------ SOURCE RECORDS ------
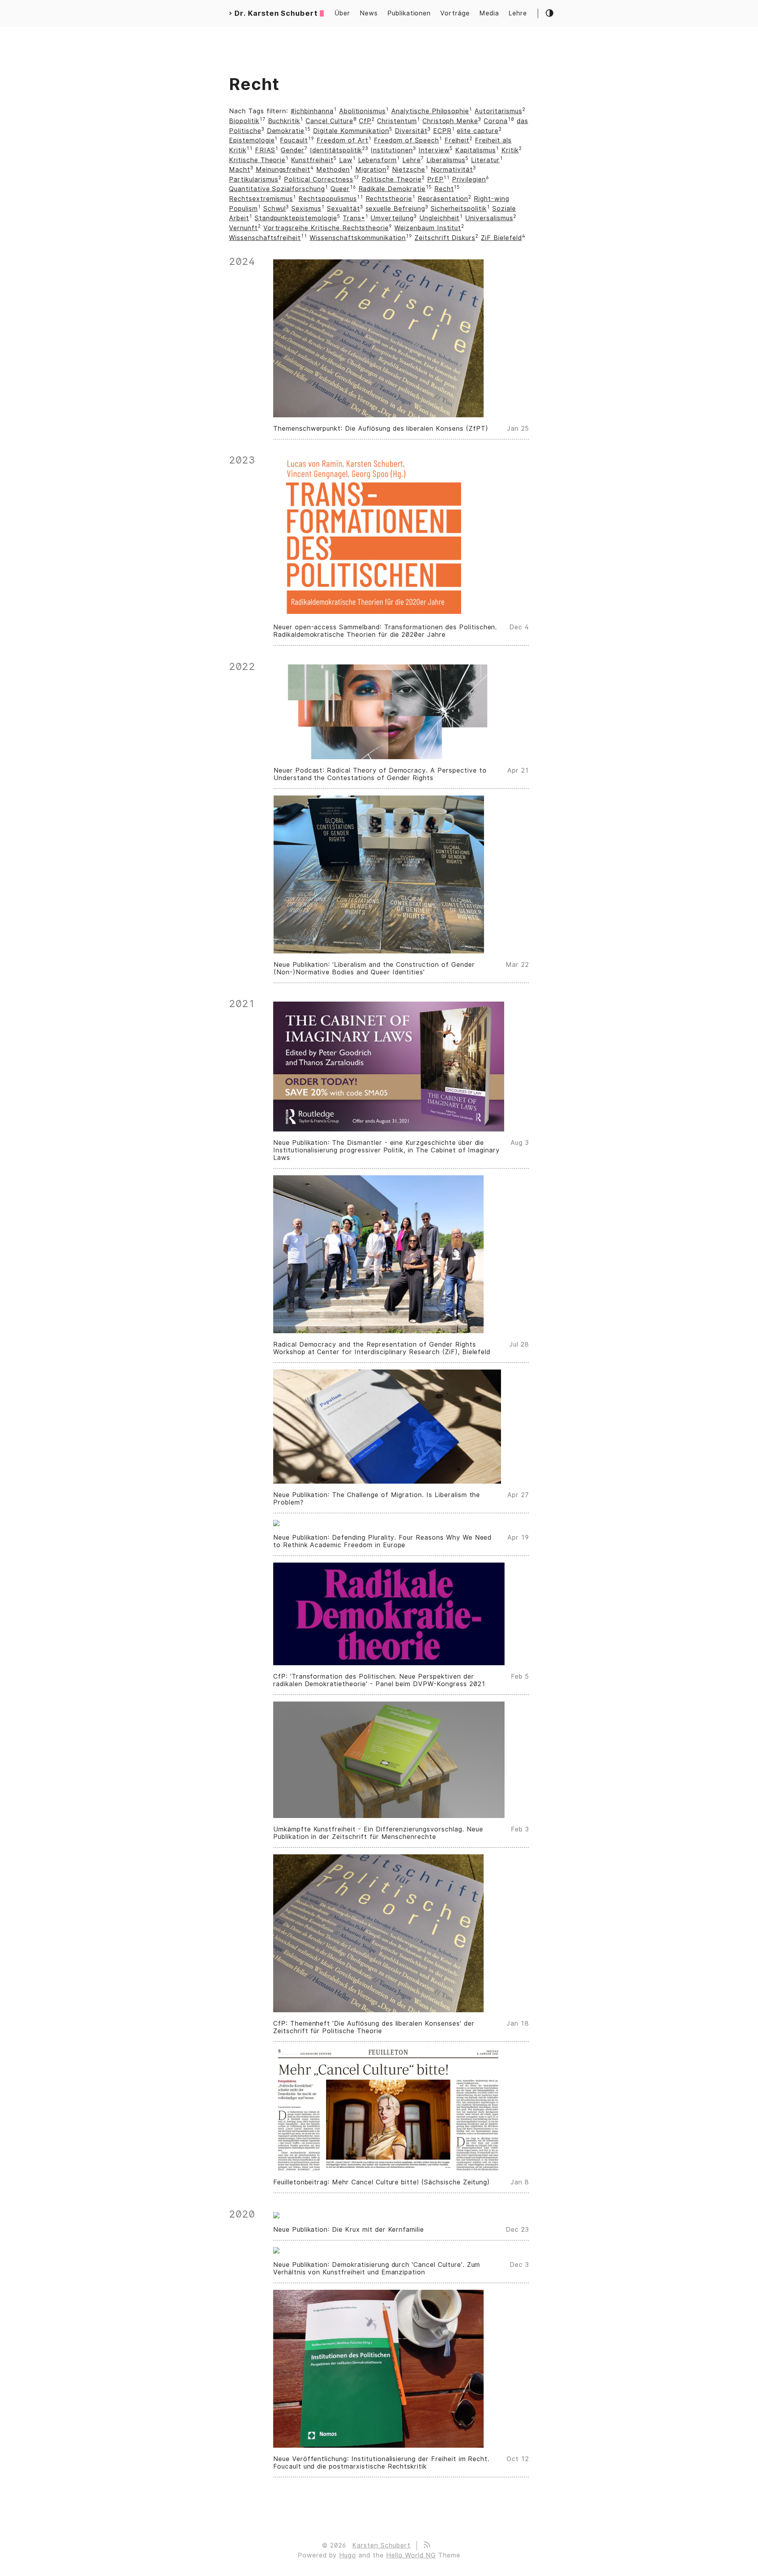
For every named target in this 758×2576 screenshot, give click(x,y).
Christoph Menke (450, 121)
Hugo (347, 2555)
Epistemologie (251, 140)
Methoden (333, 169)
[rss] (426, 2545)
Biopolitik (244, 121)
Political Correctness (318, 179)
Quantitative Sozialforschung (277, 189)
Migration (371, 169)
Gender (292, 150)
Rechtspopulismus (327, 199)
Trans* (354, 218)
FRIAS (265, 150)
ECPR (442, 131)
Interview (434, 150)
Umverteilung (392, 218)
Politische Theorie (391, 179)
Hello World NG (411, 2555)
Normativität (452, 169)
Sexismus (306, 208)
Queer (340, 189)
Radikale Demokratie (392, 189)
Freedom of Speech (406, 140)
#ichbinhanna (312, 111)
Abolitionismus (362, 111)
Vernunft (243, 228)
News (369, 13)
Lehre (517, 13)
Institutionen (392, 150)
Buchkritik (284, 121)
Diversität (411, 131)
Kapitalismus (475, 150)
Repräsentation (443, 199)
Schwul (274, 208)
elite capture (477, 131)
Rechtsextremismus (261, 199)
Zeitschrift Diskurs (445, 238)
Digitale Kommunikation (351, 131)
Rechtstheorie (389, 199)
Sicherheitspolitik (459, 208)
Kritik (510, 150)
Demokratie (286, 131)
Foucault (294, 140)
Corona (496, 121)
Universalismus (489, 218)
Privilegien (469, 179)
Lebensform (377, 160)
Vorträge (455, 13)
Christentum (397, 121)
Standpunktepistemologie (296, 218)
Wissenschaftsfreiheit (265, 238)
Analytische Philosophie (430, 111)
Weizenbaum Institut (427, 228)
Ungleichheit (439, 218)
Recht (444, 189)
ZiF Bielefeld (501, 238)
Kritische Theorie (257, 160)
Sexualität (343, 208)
------
PROBLEM TO WORK ON: Copy each line exactly, from the line containing "Rechtsextremismus (261, 199)" down to the last line of the material, and no other lines.

FINISHED TASK:
Rechtsextremismus (261, 199)
Zeitschrift Diskurs (445, 238)
Digitale Kommunikation (351, 131)
Rechtstheorie (389, 199)
Sicherheitspolitik (459, 208)
Kritik (510, 150)
Demokratie (286, 131)
Foucault (294, 140)
Corona (496, 121)
Universalismus (489, 218)
Privilegien (469, 179)
Lebensform (377, 160)
Vorträge (455, 13)
Christentum (397, 121)
Standpunktepistemologie (296, 218)
Wissenschaftsfreiheit (265, 238)
Analytische Philosophie (430, 111)
Weizenbaum Institut (427, 228)
Ungleichheit (439, 218)
Recht (444, 189)
ZiF Bielefeld (501, 238)
Kritische Theorie (257, 160)
Sexualität (343, 208)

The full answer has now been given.